BACKGROUND: Patients scheduled for cardiac surgery are often accompanied by cardiac dysfunction and hemodynamic instability. However, the conventional induction strategy for anesthesia using high-dose intravenous anesthetics is often associated with persistent and recurrent hypotension after tracheal intubation. The purpose of this study is to investigate the effects of topical airway anesthesia on the hemodynamic profile of patients undergoing cardiac surgery during the induction period.

METHODS: This is a superiority, single-blind, randomized controlled study with two parallel groups. Participants scheduled to undergo elective cardiac surgery will be allocated into two blocks according to the New York Heart Association (NYHA) classification and then randomly assigned to the following two groups at a 1:1 ratio: the conventional induction group and the combined topical airway anesthesia induction group. The combined topical airway anesthesia induction strategy includes aerosol inhalation airway anesthesia, subglottic airway anesthesia, and general anesthesia induction using low-dose intravenous anesthetics. The primary outcome is the area under the curve (AUC) of blood pressure below baseline mean arterial pressure (MAP) from 3 to 15 min after endotracheal intubation.

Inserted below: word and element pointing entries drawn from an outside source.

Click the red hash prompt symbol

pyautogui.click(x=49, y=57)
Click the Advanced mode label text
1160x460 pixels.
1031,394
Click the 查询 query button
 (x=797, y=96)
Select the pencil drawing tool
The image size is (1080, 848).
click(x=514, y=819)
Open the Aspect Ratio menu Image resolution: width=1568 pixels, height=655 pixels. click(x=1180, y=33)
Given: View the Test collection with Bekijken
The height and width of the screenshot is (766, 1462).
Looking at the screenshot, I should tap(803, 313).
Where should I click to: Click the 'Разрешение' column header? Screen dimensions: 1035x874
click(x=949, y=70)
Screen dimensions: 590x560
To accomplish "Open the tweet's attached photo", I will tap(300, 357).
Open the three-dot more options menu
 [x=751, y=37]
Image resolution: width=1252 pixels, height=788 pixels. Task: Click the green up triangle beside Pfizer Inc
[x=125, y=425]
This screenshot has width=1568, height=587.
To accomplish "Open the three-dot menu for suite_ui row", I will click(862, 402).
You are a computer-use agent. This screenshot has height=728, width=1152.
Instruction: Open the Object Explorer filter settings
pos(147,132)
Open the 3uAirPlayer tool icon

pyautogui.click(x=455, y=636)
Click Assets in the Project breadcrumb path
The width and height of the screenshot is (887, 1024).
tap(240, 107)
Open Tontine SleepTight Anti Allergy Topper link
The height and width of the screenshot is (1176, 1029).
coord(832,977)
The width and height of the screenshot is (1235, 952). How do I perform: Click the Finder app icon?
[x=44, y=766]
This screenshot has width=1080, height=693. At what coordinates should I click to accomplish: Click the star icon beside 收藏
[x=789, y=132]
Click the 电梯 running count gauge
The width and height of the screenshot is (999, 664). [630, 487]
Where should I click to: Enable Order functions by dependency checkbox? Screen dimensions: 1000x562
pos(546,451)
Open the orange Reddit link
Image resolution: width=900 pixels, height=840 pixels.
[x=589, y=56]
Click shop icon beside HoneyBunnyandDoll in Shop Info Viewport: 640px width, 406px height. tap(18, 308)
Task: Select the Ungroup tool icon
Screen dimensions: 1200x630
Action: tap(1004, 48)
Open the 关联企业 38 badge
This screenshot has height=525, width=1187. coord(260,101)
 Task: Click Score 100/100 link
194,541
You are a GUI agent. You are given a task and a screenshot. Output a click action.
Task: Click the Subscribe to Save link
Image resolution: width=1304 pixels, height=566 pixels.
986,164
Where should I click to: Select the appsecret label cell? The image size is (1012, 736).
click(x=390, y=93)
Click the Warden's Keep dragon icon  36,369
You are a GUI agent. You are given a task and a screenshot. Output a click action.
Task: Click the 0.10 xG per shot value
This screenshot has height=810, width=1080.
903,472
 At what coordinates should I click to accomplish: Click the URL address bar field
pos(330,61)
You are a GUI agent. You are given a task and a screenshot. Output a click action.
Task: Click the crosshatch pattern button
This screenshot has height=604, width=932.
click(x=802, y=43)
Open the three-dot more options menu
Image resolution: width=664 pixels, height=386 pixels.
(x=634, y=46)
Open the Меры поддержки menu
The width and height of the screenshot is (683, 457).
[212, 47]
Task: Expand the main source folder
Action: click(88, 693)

Secondary outcomes include the AUC above baseline MAP and below baseline MAP at other time points, the highest and lowest arterial blood pressure values during the induction period, type and dose of vasoactive drugs, incidence of arrhythmias, cardiac function, and the incidence of postoperative hoarseness and sore throat.

DISCUSSION: The study will explore whether aerosol inhalation airway anesthesia and subglottic airway anesthesia could reduce the incidence and duration of hypotension during the induction period in patients undergoing cardiac surgery.

CLINICAL TRIAL REGISTRATION: This trial was registered on www.ClinicalTrials.gov (NCT05323786).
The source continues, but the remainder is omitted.